• [MATERIAL PROVIDED]:
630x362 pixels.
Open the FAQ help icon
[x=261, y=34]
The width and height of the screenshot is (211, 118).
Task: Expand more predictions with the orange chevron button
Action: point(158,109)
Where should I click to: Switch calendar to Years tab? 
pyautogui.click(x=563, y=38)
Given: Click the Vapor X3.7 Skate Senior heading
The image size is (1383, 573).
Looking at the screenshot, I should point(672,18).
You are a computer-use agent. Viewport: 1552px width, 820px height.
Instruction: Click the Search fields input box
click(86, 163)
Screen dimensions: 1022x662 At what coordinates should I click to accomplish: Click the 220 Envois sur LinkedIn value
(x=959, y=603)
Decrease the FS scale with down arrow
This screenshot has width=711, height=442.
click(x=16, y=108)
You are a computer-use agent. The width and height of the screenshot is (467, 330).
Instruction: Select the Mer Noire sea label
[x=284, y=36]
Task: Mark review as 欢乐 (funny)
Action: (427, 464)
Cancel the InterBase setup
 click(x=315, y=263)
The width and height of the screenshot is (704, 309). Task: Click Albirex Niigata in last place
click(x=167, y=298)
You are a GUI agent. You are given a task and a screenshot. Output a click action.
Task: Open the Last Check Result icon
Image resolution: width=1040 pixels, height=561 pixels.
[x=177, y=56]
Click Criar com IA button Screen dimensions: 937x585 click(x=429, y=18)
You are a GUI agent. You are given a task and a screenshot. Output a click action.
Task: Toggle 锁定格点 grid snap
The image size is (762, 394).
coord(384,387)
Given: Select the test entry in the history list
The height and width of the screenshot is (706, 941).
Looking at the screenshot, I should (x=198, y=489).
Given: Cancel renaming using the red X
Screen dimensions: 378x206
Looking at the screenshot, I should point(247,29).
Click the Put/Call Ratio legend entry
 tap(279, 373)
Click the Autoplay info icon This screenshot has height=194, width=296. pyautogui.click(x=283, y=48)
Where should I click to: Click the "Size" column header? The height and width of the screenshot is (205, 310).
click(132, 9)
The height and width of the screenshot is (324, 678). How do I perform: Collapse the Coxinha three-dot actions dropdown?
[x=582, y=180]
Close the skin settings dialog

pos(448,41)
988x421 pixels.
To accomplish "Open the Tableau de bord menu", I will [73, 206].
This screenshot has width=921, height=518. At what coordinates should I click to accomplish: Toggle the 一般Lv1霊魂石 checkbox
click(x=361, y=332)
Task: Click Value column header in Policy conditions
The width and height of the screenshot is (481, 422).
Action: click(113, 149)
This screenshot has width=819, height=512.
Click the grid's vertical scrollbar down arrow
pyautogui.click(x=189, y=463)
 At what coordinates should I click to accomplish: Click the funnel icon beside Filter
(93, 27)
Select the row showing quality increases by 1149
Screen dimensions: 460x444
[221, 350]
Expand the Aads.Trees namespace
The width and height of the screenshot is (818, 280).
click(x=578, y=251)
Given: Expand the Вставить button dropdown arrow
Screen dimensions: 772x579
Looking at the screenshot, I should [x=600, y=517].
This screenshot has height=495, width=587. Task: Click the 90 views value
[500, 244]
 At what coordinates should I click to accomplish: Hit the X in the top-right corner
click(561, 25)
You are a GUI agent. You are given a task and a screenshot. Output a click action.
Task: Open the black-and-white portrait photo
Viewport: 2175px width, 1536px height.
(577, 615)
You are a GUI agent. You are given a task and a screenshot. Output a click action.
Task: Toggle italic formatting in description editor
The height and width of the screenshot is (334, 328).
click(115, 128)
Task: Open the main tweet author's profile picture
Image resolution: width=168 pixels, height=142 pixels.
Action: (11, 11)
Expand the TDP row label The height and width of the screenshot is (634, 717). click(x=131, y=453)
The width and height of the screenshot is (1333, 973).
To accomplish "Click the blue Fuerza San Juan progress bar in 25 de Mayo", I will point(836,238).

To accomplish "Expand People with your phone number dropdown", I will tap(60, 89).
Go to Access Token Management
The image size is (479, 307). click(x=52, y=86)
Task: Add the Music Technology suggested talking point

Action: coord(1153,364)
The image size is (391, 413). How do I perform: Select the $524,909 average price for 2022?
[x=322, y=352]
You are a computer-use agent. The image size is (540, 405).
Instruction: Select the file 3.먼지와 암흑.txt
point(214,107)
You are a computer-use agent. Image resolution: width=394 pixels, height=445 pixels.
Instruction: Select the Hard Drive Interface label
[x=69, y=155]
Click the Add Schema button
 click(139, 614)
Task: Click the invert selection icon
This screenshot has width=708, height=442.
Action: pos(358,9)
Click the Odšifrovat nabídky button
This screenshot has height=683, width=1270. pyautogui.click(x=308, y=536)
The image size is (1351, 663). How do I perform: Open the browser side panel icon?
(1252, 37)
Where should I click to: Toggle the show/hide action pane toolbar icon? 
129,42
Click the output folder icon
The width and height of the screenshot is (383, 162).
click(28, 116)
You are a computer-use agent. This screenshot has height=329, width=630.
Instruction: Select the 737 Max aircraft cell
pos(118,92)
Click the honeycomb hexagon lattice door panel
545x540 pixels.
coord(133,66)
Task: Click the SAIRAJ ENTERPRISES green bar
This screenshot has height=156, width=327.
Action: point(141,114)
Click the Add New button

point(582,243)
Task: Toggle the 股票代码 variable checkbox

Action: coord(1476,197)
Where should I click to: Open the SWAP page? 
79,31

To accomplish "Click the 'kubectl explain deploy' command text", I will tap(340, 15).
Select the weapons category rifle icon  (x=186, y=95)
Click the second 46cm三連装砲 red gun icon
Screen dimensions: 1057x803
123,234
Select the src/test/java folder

• [WHAT TO PRODUCE]:
Across the records, how many lines carry the word "folder"? The answer should be a number alone.

• [EXPECTED ANSWER]:
2